As putative evidence that HIV is harmless, some HIV/AIDS denialists point to examples of HIV-infected people who survive for many years, even decades, without receiving antiretroviral treatment. HIV denialists often claim that these people survived because they avoided antiretroviral therapy, and that diet, exercise, nutritional supplements or herbal therapies, stress reduction, hypnosis, and other interventions prevent progression to AIDS. These claims are untrue and dangerous.

It is true that a small number of people, often known by doctors and researchers as long-term non-progressors (LTNP), can survive with HIV and without treatment for prolonged periods (over 20 years in exceptional cases). Unfortunately, without careful monitoring and treatment, most HIV-infected people will develop AIDS within ten years of infection. Those who live longer without standard medical care are not always in good health, and some HIV-infected AIDS denialists (e.g., Christine Maggiore) have died of AIDS-related conditions just months after claiming to be healthy. Ignoring HIV infection, avoiding properly qualified doctors, or hoping that a healthy lifestyle will prevent disease indefinitely, will result in the unnecessarily early illness and death of the great majority of HIV-infected people.

Who are long-term non-progressors?

A small percentage of people infected with HIV do not experience the profound and sustained CD4+ T-cell depletion characteristic of HIV infection or develop AIDS-related illnesses for many years, even without treatment with antiretroviral drugs (1). Some infants who were infected with HIV before or at the time of their birth have now survived without treatment to become young adults, but again this fortunate outcome is rare.
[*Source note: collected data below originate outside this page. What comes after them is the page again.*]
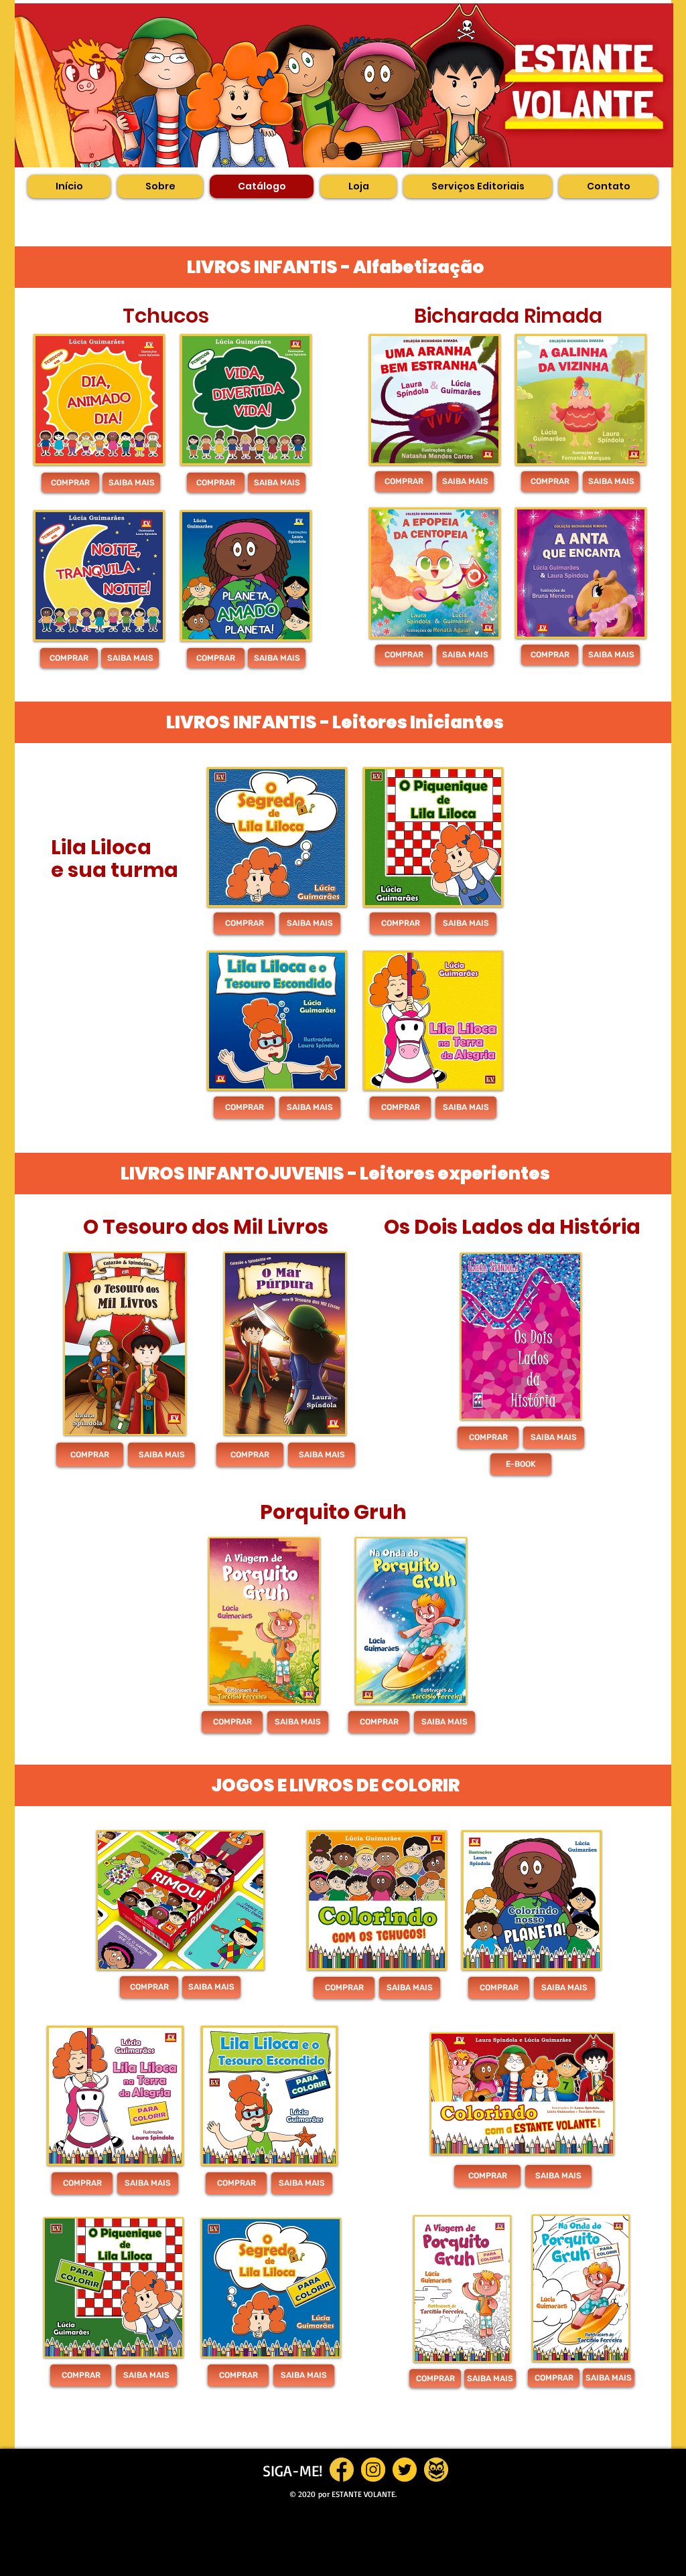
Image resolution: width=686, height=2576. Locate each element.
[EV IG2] (373, 2470)
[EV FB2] (342, 2470)
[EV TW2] (405, 2470)
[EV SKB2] (436, 2470)
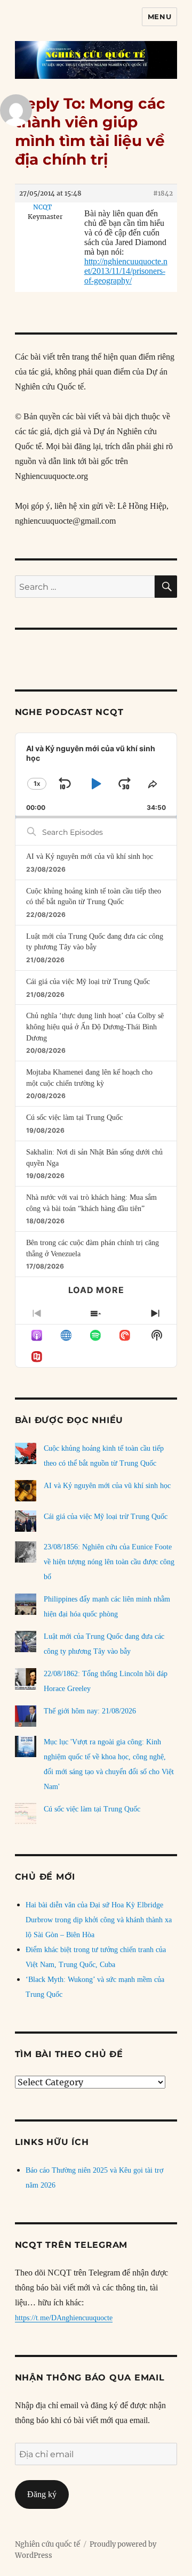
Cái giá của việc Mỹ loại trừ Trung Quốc (88, 982)
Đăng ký (42, 2494)
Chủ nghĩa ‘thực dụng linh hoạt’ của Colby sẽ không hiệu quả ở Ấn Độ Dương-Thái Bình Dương (95, 1027)
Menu (159, 16)
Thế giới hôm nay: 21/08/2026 (90, 1711)
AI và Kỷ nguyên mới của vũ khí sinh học (89, 856)
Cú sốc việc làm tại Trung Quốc (74, 1118)
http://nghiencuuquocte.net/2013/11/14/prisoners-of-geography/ (125, 271)
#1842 (163, 193)
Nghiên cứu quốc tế (47, 2544)
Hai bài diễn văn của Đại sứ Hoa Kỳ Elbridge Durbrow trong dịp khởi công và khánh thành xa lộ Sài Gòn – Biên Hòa (99, 1920)
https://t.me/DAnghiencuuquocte (64, 2318)
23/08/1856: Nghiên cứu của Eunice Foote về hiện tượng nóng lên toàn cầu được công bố (109, 1562)
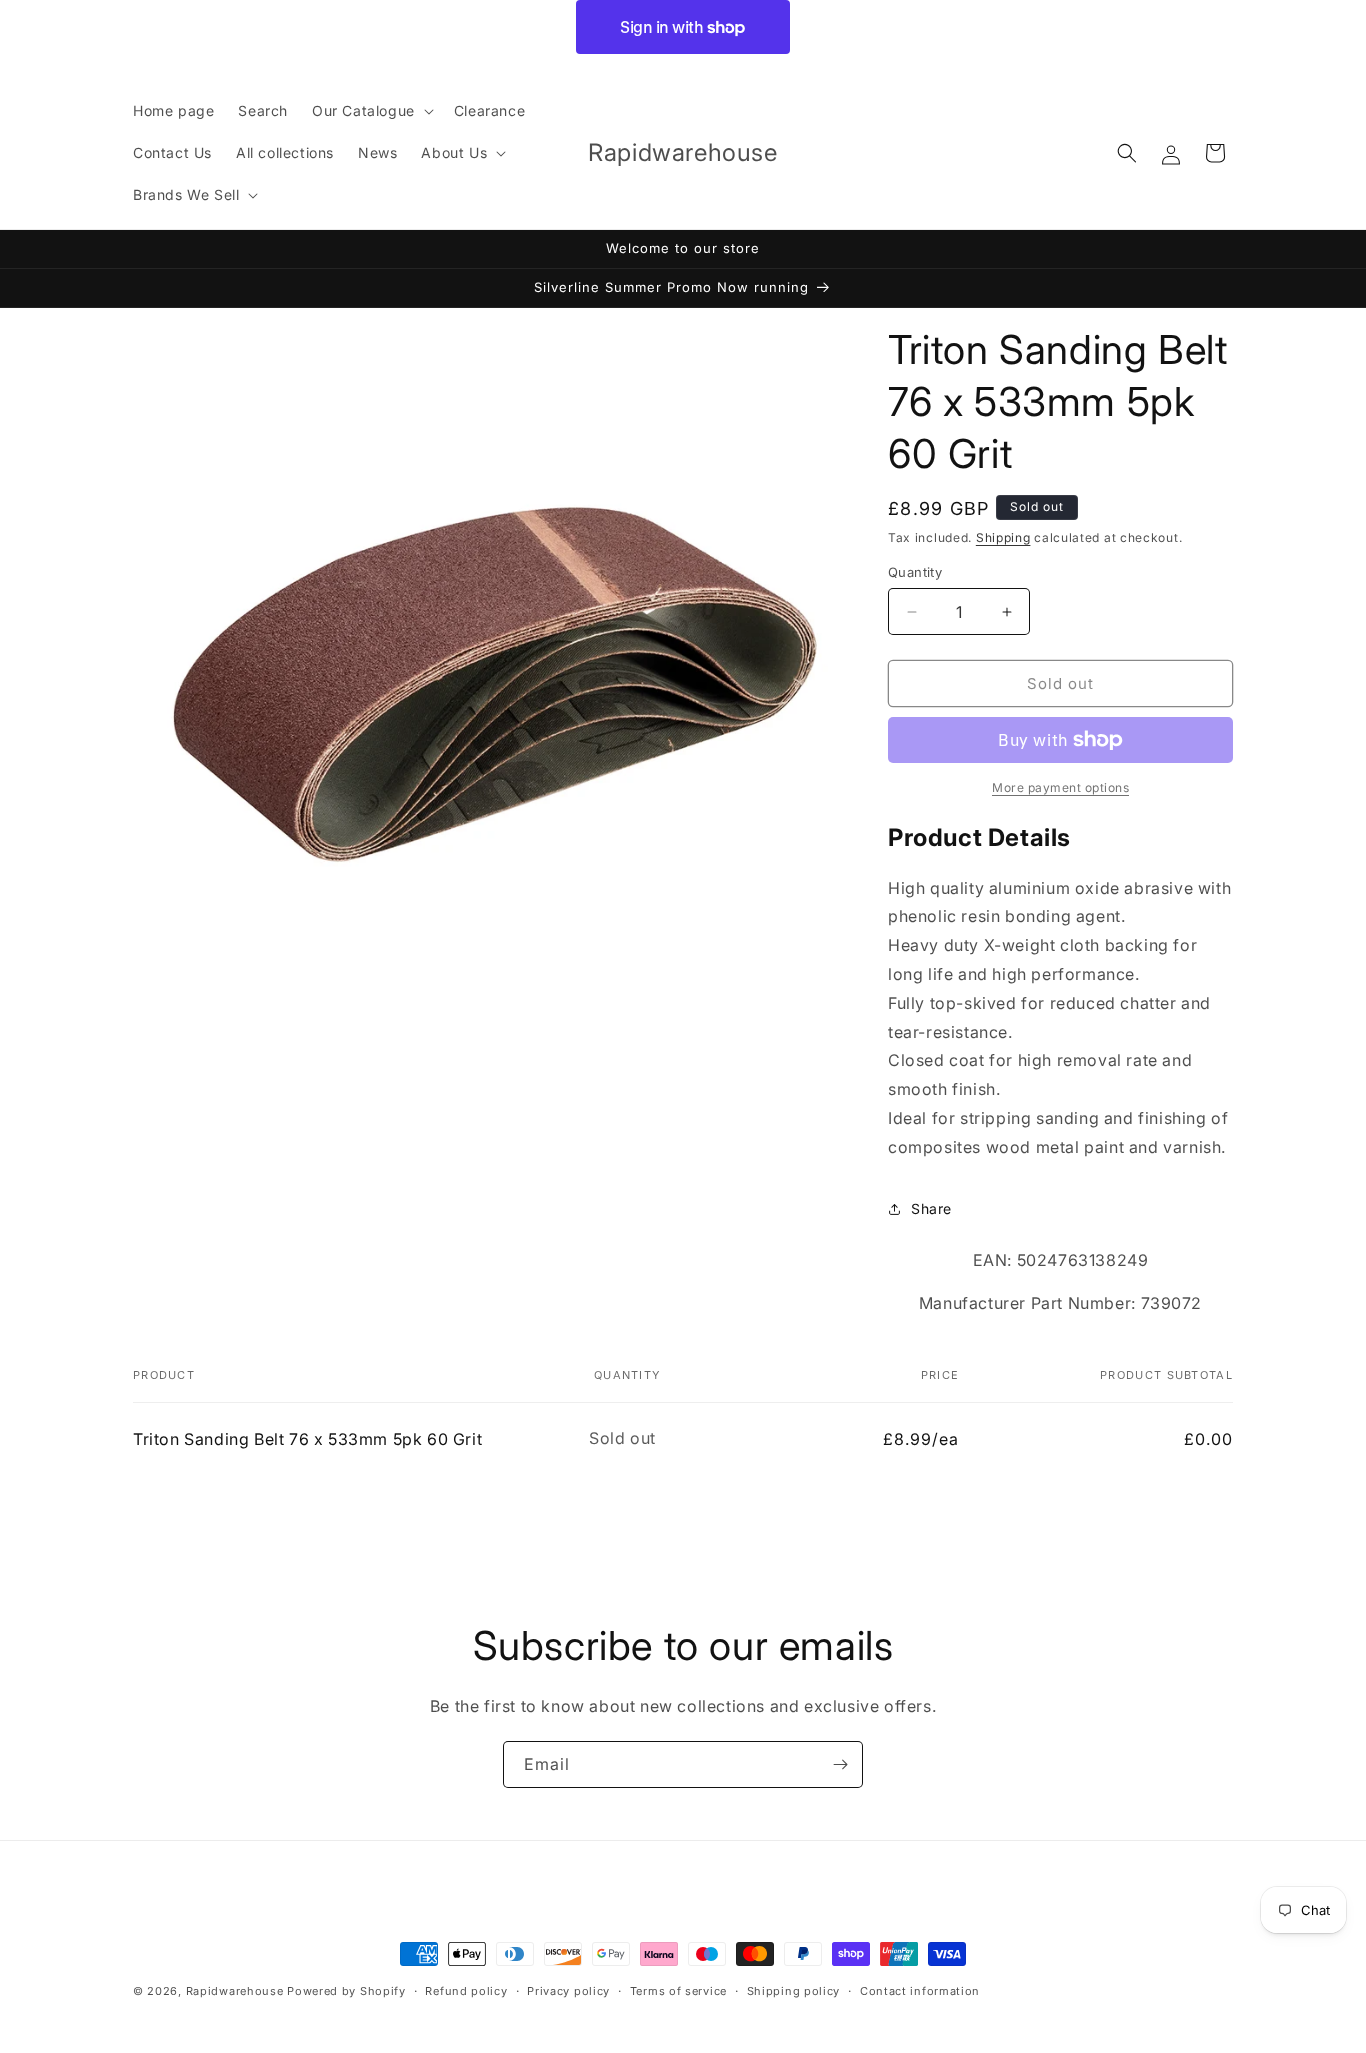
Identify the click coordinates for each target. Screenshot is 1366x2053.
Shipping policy (794, 1991)
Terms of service (678, 1991)
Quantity (915, 572)
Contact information (920, 1991)
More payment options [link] (1060, 787)
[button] (371, 111)
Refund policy (466, 1991)
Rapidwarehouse (235, 1991)
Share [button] (931, 1208)
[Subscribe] (840, 1764)
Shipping (1003, 537)
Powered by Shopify (346, 1991)
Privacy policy (568, 1991)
Because LTNPs may not always know they are infected, their proportion within the total HIV-infected population is uncertain. The formal definition of an LTNP has also varied over the years, and between different research cohorts in different countries. In some cohorts, fewer than 1 or 2% (2) are LTNPs; other estimates, such as the first studies in the 1990s, reported a higher percentage, between 5 and 15% (1). Most LTNPs eventually do develop AIDS (3). For example, Kemal et al. described the case of a man who had normal CD4 counts for over 18 years before he eventually progressed to AIDS (4). Nevertheless, the factors that allow LTNPs to delay progression to AIDS are the subject of intense interest, research, and hope: understanding these factors could guide development of effective new treatments or even a vaccine (5, 6). Far from supporting AIDS denialism, many LTNPs have recognized their personal abilities to aid others with HIV, by making important contributions to research.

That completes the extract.